December.18,2004 客席の向こう側

        落語家になりたいとは思わない。いや、正直に言うとその昔、中学生のころに落語家に憧れた時期があった。レコードや落語の本を参考にして密かにひとりで稽古していたこともあるし、放課後に友人に聴いてもらったこともある。文化祭では『笑点』大喜利の真似事をやったこともある。しかし、はっきり言って自分には向いていないことがわかって、さっさと落語家になろうなんて夢は放棄してしまった。

        それでもときどき眠っている間に見る夢の中で、私は前座修行している落語家になっていることがある。何も出来なくて寄席の楽屋でウロウロしているだけで、兄弟子に怒られているばかりという嫌な夢なのだが、それでもワクワクした気持ちになる。もし、一日だけ願いを叶えてあげると言われたら、私は寄席の楽屋に一日中座っていたい。

        林家彦いちの『楽写』は、そんな寄席の楽屋の様子を写した写真集。これが実にいいのだ。



        おそらく、プロの写真家が撮っても、芸人さんたちはこんな表情をしてはくれまい。これは楽屋に溶け込んでいる彦いちという仲間内という存在に対してだけ見せる表情だろう。カメラを前にしてふざけて見せる円丈、喬太郎、白鳥、昇太。これは新作仲間という連帯感から来るものなのだろうか。そういえば中野芸能小劇場での[落語ジャンクション]の楽屋の和気藹々とした楽しそうな楽屋の様子も、想像していたとおり。一方、出番を前にして緊張感を覗かせている落語家の様子もある。木久蔵、三木助、円太郎、花緑、円歌、円蔵らが、その高座の明るさの前に真剣な顔つきで出番を待っている。舞台袖から他の人の高座を見つめる志ん駒、昇太、船橋、三太楼、船辰、こん平、たい平。そして袖から撮った落語家の高座姿。普段は客席から正面で見ている私達には、この角度の構図は観た事がない。

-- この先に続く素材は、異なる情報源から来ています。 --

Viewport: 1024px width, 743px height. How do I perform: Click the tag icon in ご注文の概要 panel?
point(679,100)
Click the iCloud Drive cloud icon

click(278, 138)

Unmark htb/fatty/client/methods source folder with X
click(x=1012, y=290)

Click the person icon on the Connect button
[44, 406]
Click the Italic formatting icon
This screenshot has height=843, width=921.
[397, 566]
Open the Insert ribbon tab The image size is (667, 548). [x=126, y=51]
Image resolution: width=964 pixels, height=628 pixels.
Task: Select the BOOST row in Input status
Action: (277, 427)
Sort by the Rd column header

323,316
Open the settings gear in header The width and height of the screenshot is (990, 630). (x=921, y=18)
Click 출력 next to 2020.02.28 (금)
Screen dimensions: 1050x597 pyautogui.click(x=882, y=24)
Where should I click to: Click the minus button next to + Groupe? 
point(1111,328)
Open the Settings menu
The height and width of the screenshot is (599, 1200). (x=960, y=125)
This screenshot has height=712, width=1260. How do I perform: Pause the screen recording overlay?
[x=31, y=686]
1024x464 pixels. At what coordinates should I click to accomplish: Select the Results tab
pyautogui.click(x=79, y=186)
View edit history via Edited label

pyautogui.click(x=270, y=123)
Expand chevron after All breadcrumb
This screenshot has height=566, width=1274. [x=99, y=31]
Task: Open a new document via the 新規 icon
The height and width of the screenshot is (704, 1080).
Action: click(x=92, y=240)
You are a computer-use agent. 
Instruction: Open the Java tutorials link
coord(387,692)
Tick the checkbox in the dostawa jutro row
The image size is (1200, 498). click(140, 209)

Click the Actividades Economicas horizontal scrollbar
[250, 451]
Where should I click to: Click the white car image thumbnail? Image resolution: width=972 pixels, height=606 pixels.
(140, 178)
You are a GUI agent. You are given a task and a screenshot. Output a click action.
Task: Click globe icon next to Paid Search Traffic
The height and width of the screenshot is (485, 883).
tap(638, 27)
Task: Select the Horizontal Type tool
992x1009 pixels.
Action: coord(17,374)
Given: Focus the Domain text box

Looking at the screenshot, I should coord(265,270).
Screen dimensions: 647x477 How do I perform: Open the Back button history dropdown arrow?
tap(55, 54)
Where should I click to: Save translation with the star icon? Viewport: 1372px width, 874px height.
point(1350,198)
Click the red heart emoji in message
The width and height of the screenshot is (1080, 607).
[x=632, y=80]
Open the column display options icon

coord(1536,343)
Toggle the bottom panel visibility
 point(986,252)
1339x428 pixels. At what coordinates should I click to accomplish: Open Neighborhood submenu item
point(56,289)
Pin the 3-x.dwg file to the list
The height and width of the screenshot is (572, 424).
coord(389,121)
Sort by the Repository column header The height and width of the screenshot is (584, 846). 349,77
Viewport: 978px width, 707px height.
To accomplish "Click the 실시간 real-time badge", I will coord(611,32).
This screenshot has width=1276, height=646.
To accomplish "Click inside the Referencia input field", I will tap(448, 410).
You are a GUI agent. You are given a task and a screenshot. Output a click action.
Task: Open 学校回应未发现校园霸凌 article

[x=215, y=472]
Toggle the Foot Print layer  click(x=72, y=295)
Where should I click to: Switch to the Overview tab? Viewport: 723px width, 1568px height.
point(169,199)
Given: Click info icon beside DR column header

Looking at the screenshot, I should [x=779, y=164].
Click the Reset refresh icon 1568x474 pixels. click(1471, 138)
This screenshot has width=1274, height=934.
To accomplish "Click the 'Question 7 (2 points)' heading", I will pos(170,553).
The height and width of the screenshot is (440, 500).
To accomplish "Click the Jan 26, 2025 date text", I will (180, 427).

        客席側からしか知らない寄席の向こう側。それを、写真と見取り図を使って教えてくれる。上野鈴本の楽屋の見取り図は、「へえー、こうなっているのか」という驚きがある。前座さんの仕事も、これらの写真と文章によって、かなり具体的にわかってきた。かなりキツイ仕事であることが手に取るようにわかってくる。やっぱり落語家にならなくてよかったと思うと同時に、またこの次に見る、自分が落語家になって楽屋で前座修行している夢は、より具体的なものになるだろうなあと思えてきた。